→ **Task to carry out**:
Your job is to set down the stretch of entries that opens with the line containing "Where should I click to: Click the Address" and closes with the line containing "1860x1131 pixels.". Keep both end lines, copy each exactly, and add nothing.

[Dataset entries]
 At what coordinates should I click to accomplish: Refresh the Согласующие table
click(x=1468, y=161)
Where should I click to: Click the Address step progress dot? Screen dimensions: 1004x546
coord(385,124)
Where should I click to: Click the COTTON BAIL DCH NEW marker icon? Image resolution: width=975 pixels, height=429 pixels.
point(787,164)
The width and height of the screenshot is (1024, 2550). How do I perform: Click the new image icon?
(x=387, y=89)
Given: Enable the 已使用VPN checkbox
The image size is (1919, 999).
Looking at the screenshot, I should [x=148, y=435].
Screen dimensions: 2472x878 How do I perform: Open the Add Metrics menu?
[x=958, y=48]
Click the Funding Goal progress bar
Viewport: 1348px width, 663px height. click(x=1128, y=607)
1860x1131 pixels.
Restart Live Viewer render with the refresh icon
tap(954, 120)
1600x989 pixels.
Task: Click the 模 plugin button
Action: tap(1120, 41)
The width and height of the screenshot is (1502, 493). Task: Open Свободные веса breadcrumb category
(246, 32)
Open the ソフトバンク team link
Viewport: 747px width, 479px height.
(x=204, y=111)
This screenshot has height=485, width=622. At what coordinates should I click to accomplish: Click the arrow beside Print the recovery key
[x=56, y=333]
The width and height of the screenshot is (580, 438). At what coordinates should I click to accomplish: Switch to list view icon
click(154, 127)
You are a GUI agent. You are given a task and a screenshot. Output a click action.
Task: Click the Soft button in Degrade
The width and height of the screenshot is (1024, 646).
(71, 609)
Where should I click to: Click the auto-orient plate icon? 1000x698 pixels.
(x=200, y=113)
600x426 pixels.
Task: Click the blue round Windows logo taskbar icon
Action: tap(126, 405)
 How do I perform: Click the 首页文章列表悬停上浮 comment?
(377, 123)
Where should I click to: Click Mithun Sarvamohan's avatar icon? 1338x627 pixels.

→ **Result for this task**:
Where should I click to: Click the Address step progress dot? Screen dimensions: 1004x546
coord(385,124)
Where should I click to: Click the COTTON BAIL DCH NEW marker icon? Image resolution: width=975 pixels, height=429 pixels.
point(787,164)
The width and height of the screenshot is (1024, 2550). How do I perform: Click the new image icon?
(x=387, y=89)
Given: Enable the 已使用VPN checkbox
The image size is (1919, 999).
Looking at the screenshot, I should [x=148, y=435].
Screen dimensions: 2472x878 How do I perform: Open the Add Metrics menu?
[x=958, y=48]
Click the Funding Goal progress bar
Viewport: 1348px width, 663px height. click(x=1128, y=607)
1860x1131 pixels.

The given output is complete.